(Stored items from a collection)
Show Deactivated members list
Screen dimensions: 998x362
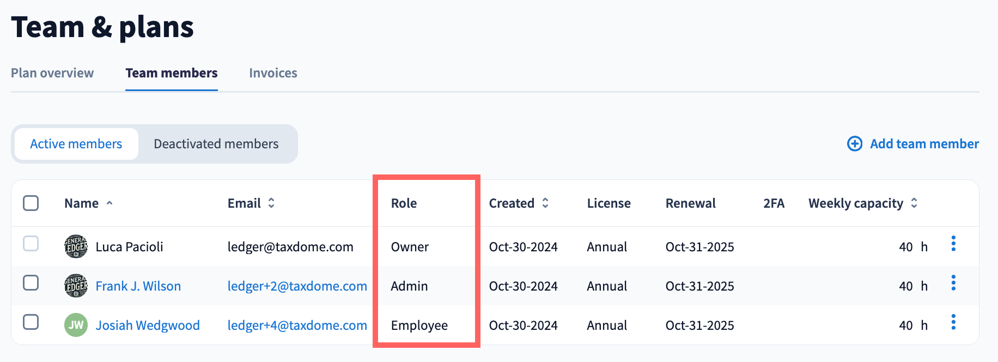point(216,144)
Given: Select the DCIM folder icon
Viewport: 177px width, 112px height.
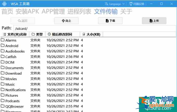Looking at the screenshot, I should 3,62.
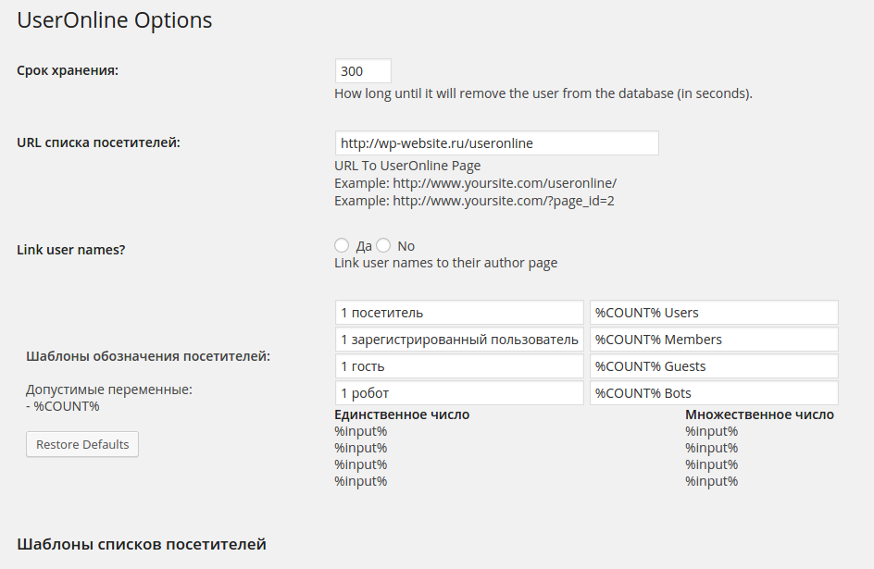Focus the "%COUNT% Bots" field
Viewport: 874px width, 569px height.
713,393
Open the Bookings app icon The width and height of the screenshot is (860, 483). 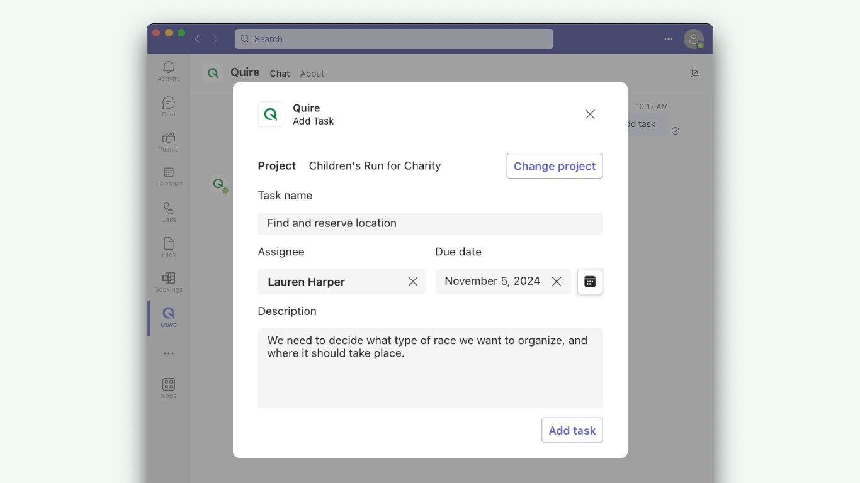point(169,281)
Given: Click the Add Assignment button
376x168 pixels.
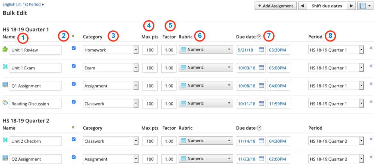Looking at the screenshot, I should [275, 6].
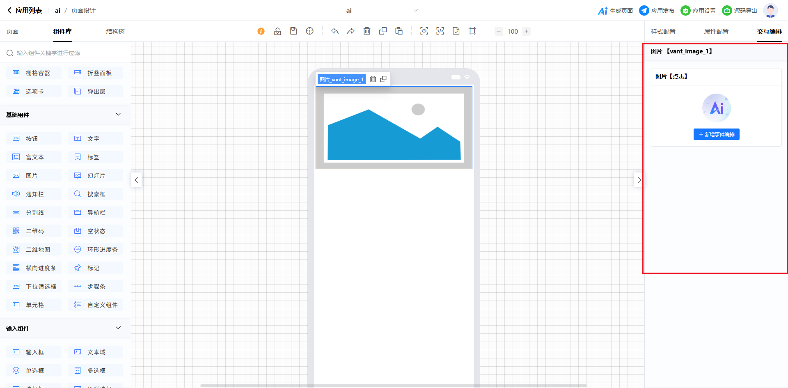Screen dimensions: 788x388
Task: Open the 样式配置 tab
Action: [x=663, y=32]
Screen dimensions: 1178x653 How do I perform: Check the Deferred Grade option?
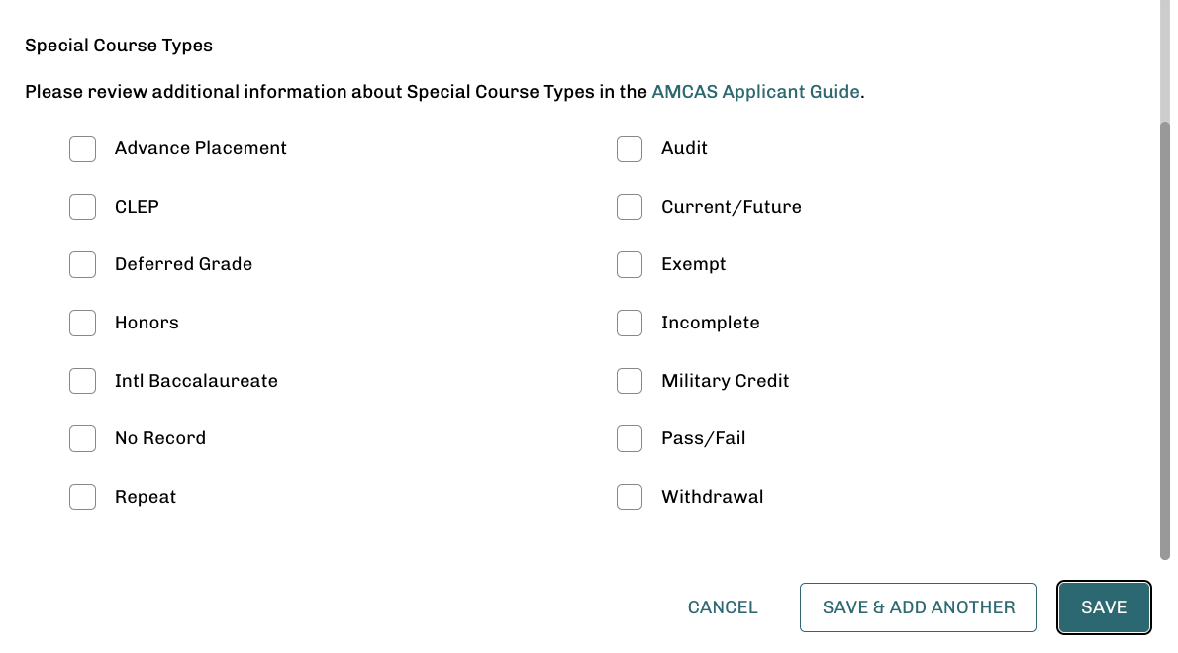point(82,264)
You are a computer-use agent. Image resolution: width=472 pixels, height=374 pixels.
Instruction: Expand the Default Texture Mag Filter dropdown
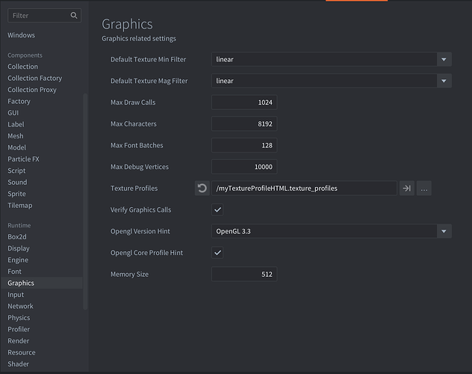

* **Problem description**
Give back word for word the lines from the one containing "You are a computer-use" through the final line of the data above. Pictures are to be left out.

* **Answer space**
You are a computer-use agent. Image resolution: width=472 pixels, height=374 pixels.
Instruction: Expand the Default Texture Mag Filter dropdown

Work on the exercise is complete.